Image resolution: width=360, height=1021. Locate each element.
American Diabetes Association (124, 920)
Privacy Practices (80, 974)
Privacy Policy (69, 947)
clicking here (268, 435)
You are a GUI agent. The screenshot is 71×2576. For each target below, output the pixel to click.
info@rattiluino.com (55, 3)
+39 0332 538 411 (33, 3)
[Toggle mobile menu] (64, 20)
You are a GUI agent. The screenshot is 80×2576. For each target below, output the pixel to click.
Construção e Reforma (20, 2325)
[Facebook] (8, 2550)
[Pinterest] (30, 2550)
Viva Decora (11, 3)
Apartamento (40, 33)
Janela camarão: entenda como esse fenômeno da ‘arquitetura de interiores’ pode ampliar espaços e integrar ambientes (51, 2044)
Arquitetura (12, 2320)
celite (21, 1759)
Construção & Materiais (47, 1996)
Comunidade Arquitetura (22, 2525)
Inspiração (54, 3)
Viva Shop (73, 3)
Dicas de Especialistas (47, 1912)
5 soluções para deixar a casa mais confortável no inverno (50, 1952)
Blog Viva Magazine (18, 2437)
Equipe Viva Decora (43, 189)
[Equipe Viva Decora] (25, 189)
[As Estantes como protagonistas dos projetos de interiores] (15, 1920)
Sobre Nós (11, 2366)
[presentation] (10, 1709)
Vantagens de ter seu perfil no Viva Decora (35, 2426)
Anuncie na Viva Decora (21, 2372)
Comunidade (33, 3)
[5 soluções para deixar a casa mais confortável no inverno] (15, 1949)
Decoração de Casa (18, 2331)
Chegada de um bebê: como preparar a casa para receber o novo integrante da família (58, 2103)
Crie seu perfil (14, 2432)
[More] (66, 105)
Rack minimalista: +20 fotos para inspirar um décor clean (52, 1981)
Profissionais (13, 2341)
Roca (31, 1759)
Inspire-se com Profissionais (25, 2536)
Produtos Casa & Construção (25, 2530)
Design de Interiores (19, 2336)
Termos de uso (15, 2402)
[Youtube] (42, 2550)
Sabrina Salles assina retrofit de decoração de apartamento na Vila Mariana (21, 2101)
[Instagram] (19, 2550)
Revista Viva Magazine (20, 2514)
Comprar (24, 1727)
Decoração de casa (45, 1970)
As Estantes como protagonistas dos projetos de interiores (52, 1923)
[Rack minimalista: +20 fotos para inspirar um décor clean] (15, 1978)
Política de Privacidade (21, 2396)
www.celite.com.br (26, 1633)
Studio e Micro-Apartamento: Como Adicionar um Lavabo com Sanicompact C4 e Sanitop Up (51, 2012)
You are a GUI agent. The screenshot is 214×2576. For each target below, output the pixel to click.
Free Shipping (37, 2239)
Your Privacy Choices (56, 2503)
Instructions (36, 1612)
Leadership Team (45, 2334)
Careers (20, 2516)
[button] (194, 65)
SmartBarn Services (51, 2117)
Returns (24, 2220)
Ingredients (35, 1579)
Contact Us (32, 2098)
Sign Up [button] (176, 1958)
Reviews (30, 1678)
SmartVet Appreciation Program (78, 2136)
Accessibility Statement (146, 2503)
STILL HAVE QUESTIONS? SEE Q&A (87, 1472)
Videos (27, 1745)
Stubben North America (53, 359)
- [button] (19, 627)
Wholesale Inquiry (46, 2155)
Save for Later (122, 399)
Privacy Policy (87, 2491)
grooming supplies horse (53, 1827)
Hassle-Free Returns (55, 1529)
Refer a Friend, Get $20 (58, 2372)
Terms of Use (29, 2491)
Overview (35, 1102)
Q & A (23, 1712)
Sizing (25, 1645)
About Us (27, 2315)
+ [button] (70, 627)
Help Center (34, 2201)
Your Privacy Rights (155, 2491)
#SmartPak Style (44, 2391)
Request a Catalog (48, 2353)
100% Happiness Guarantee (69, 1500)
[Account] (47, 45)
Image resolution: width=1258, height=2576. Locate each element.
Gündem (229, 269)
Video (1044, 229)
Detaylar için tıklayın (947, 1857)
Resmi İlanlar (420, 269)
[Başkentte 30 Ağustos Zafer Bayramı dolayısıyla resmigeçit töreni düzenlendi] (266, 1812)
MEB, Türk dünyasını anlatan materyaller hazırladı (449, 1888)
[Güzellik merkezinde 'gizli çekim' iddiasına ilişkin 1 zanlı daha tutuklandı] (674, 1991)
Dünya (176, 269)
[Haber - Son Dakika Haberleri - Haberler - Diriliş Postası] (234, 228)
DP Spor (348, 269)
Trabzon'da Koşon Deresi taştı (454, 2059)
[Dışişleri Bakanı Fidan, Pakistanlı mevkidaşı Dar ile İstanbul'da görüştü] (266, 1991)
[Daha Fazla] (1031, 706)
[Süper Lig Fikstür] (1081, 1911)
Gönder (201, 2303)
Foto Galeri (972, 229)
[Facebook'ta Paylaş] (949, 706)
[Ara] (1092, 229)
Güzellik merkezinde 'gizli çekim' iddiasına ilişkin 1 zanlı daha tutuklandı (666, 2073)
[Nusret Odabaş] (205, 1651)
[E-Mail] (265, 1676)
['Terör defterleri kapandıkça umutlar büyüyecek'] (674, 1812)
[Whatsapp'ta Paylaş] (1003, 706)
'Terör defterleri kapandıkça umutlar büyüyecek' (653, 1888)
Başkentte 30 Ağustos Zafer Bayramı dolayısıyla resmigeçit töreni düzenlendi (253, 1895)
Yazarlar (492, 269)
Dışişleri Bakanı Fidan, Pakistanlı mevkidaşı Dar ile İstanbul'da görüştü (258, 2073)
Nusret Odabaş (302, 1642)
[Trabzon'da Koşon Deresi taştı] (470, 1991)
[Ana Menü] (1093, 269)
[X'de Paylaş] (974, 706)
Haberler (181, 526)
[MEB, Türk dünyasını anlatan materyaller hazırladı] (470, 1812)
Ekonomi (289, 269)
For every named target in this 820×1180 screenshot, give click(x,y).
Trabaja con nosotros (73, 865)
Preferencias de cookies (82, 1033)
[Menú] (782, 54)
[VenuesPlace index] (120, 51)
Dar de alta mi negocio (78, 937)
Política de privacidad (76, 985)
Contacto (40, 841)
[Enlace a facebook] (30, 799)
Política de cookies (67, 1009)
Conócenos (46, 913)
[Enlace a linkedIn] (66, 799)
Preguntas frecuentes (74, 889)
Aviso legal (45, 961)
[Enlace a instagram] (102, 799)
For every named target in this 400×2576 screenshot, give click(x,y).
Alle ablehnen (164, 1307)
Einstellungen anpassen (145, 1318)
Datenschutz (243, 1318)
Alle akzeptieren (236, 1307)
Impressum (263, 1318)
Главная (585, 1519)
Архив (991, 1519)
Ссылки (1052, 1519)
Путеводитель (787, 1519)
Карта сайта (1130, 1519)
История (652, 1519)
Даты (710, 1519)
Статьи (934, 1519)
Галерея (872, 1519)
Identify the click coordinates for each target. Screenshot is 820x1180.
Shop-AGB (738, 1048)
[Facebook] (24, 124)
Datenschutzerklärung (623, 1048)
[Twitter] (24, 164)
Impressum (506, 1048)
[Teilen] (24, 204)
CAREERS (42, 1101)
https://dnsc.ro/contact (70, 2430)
·····
## [What you will do]
In the preceding records, how many lines include the word "taştı"? Reply with the number only.

## [Answer area]
2